§ Required tasks
**1.** Using the court passage below, say whether each statement agrees with it, answering yes or no and quoting the words that decide it: (a) The review application was filed within the six week deadline. (b) The bargaining council had sent the record of proceedings to the court's registrar by 6 June 2006. (c) When Afrox's attorneys inspected the court file, they found a Rule 7A(8) notice from the applicant.
**2.** Reproduce word for word a stretch of the court passage, starting at the words "By 6 June 2006, the" and stopping after the words "third respondent, Afrox.".

§ Extract to read
----------------

On 29 May 2006 he then filed a review application to set aside the
award. This was done a couple of weeks after the expiry of
the six
week deadline for doing so. In turn, the respondent filed a notice of
intention to oppose the application on 1 June 2006.
3.
By 6 June 2006, the bargaining council had dispatched the record of
proceedings to the registrar of this court, under Rule 7A(2)(b)
of
the Labour Court rules. It was only on 26 January 2007 that the
applicant eventually filed a copy of the transcript with
the court.
Until the hearing of this matter, there was no proof the record had
also been served on the third respondent, Afrox.
At court the
applicant’s legal representative handed up a filing sheet,
dated 29 January 2007, which indicated that the transcript
appears to
have been served directly on the third respondent, instead of its
attorneys of record. Whatever was apparently
served on the
third respondent directly never reached Afrox’s attorneys.
4.
On 12 December 2008, nearly two years after the applicant had filed
the transcript with the court and apparently delivered it
to Afrox,
he filed a supplementary affidavit confirming that he stood by his
notice of motion and founding affidavit. It was only
in mid-December
2009 that his attorneys enquired if Afrox’s attorneys of record
were still representing it. There is no record
of any correspondence
about the matter between December 2008 and this letter of enquiry in
December 2009.
5.
Another attorney at Afrox’s attorneys of record had taken over
the matter. She confirmed that the firm remained on record.
The new
attorney also raised the perceived lack of activity in the matter on
the part of the applicant since the record was dispatched
to the
bargaining council in June 2006, and warned that if no explanation
was received by 15 February 2010, instructions would
be taken from
Afrox whether or not to proceed with an application to dismiss the
review proceedings.
6.
The applicant’s attorneys confirmed that he was proceeding with
the application and advised Afrox’s attorneys to
check the
court file in which all the documents could be found. He could simply
have confirmed the steps taken and sent a copy
of the supposed
service of the transcript on Afrox but was clearly not going to
assist in shedding light on the issue. His reply
said nothing about
what the applicant had done since the bargaining council had
dispatched the record to the registrar of the court.
When Afrox’s
attorneys inspected the court file they found the court’s copy
of the transcript in the file, but no notice
by the applicant in
terms of Rule 7A(8). They advised the applicant’s attorney of
what they had found. Seemingly by way of
reply, the applicant filed
another notice in terms of Rule 7A(8)(b) on 4 March 2010.

----------------

§ Supplied information
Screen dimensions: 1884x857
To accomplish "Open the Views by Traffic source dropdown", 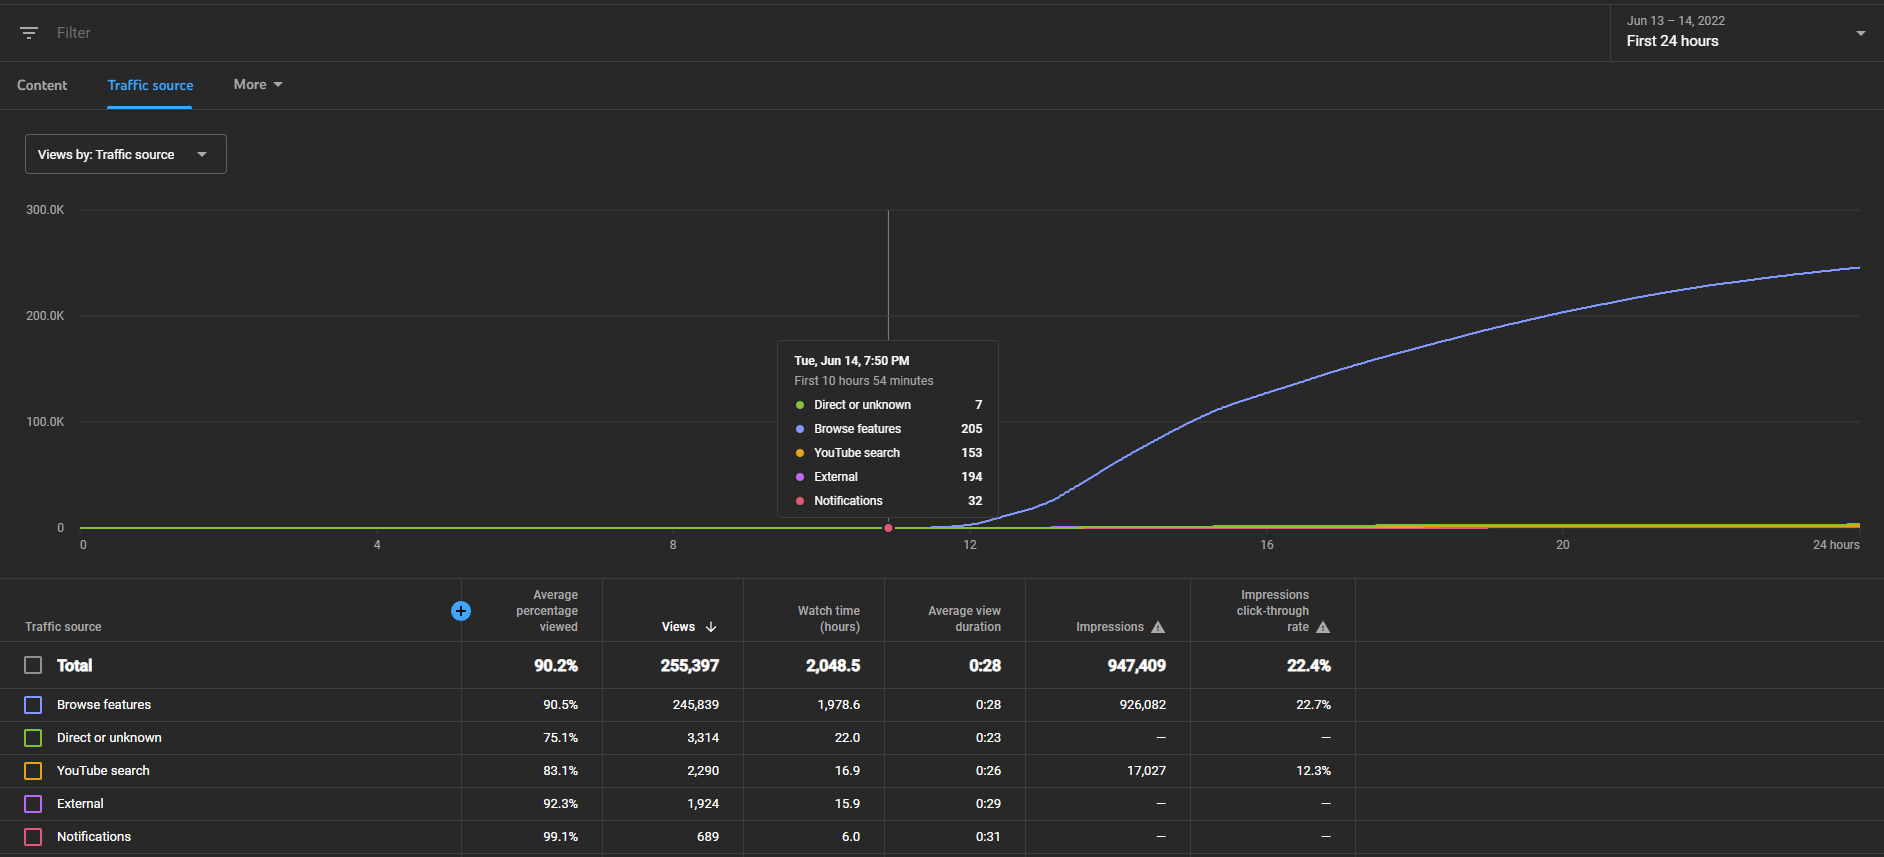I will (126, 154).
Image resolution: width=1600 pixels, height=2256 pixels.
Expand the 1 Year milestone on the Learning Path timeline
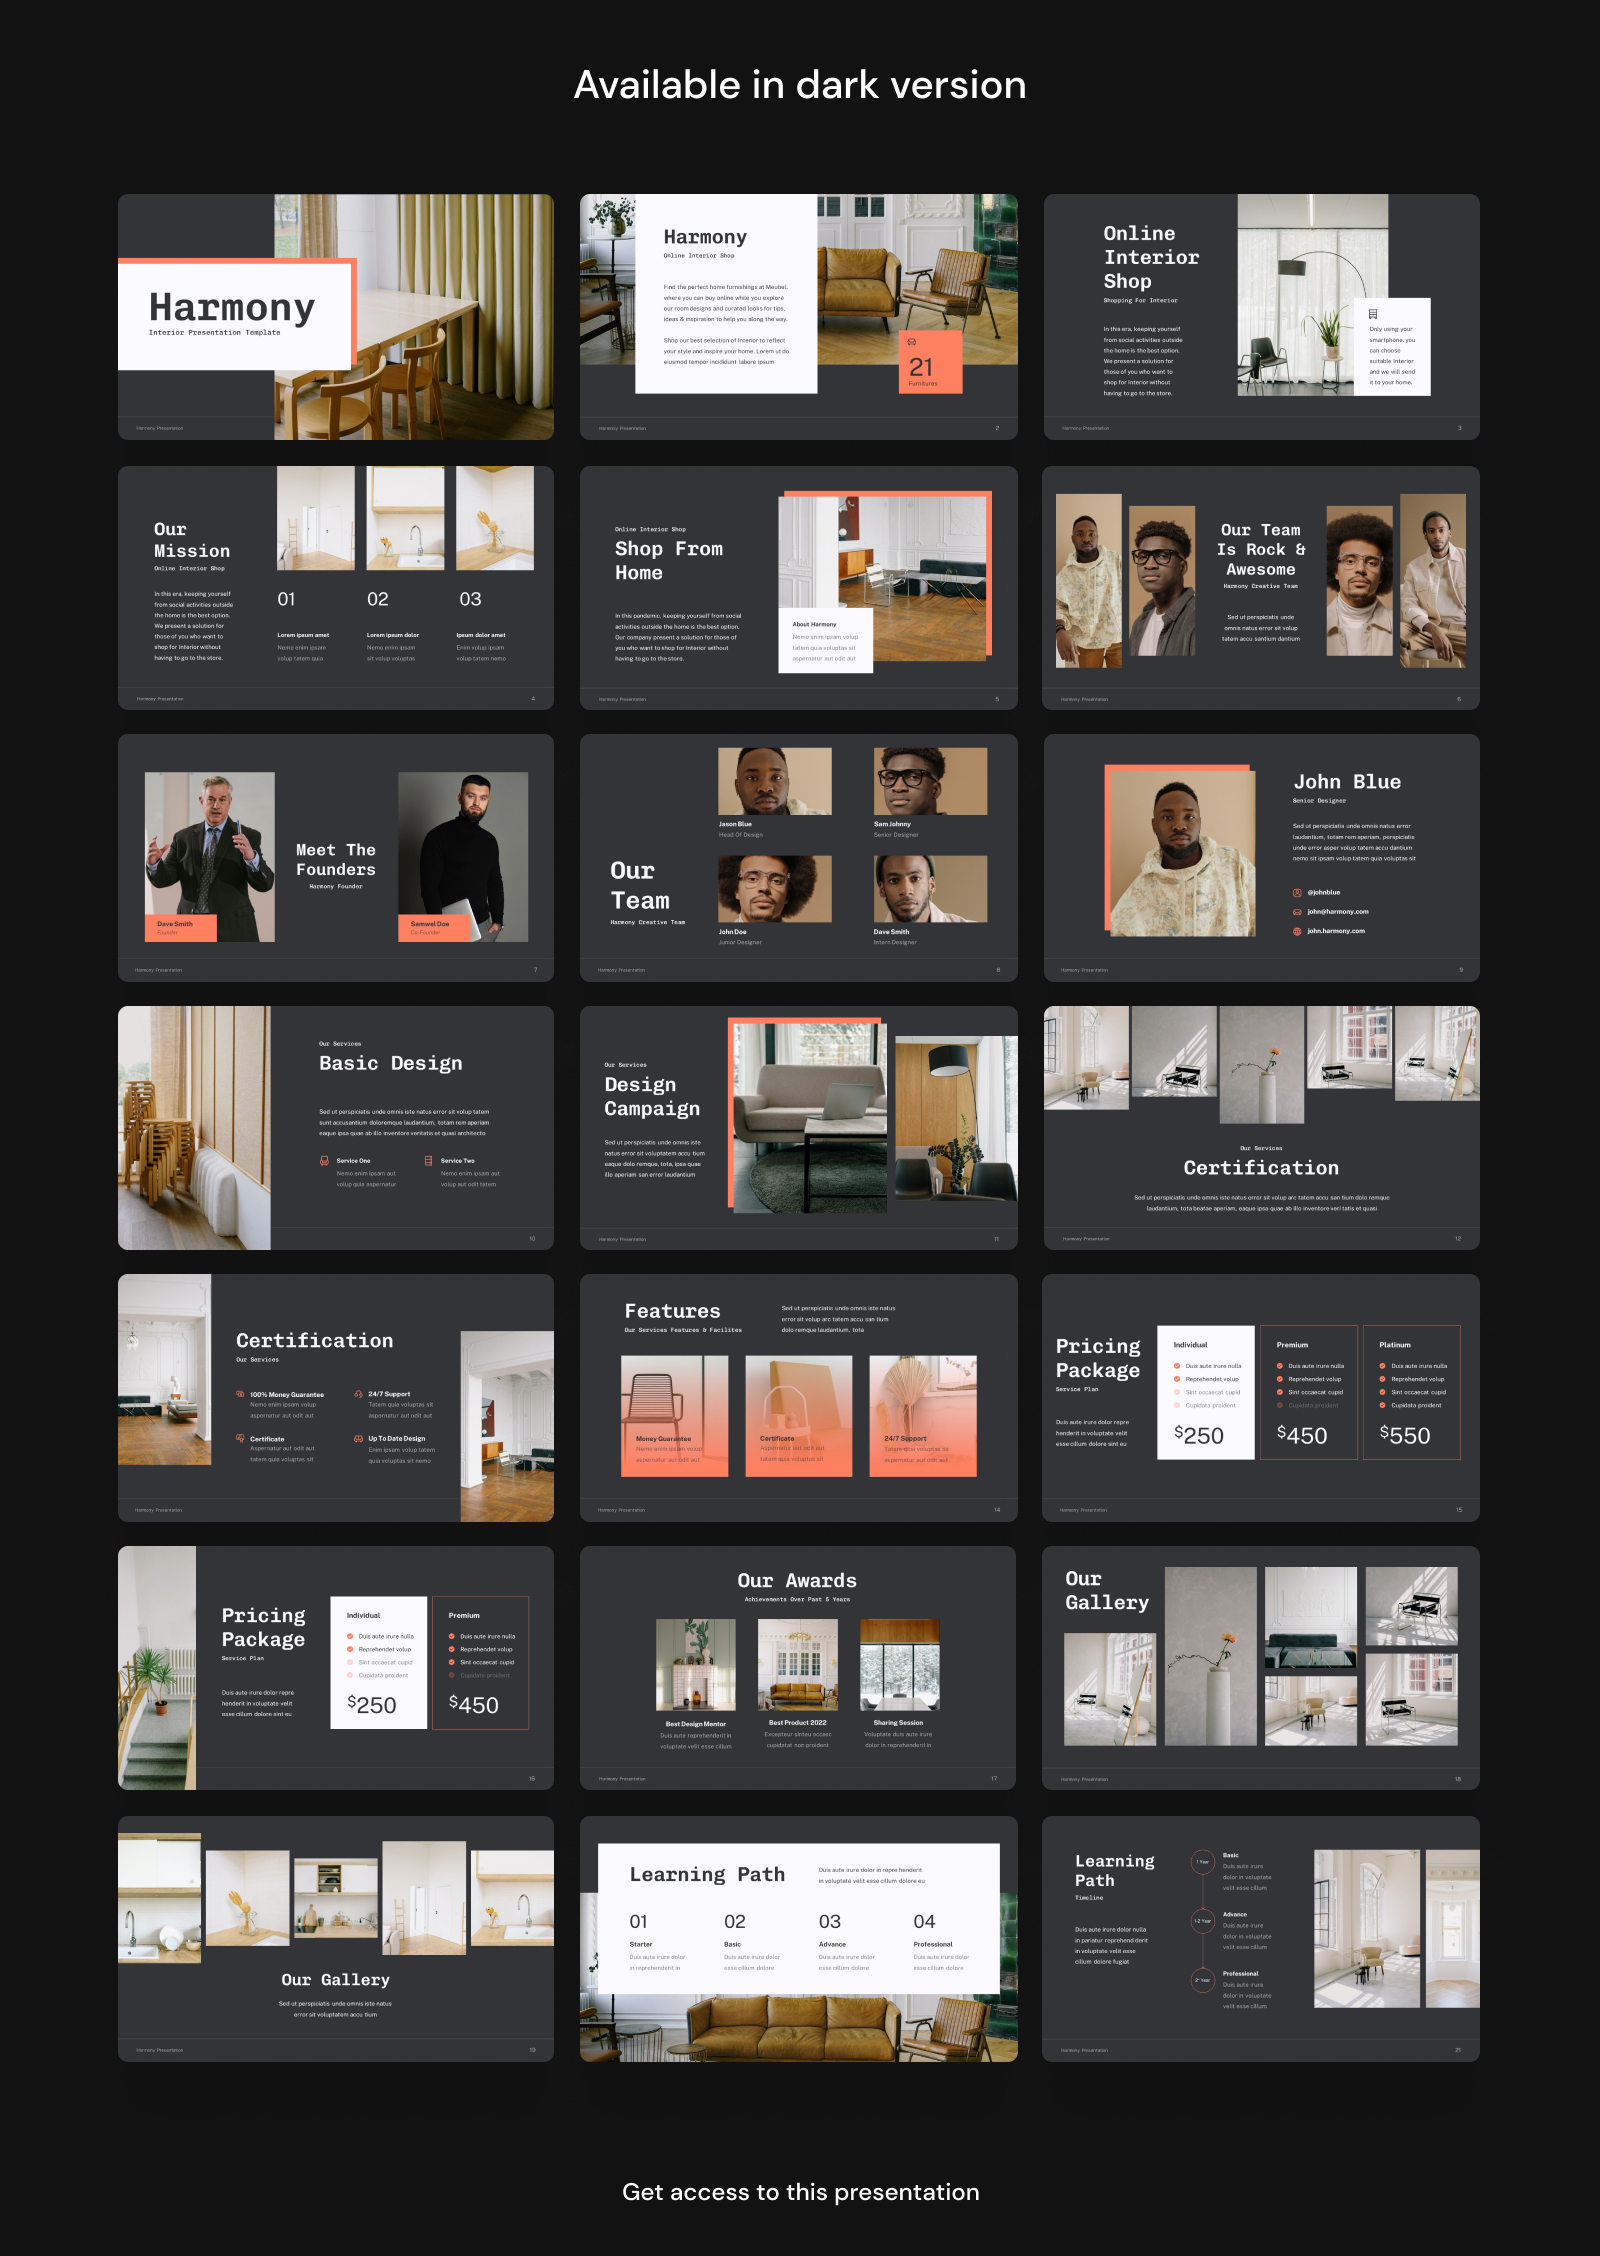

----------------

§ Solutions
**1.**
(a) No: "This was done a couple of weeks after the expiry of the six week deadline for doing so."
(b) Yes: "By 6 June 2006, the bargaining council had dispatched the record of proceedings to the registrar of this court"
(c) No: "they found the court’s copy of the transcript in the file, but no notice by the applicant in terms of Rule 7A(8)"

**2.**
By 6 June 2006, the bargaining council had dispatched the record of
proceedings to the registrar of this court, under Rule 7A(2)(b)
of
the Labour Court rules. It was only on 26 January 2007 that the
applicant eventually filed a copy of the transcript with
the court.
Until the hearing of this matter, there was no proof the record had
also been served on the third respondent, Afrox.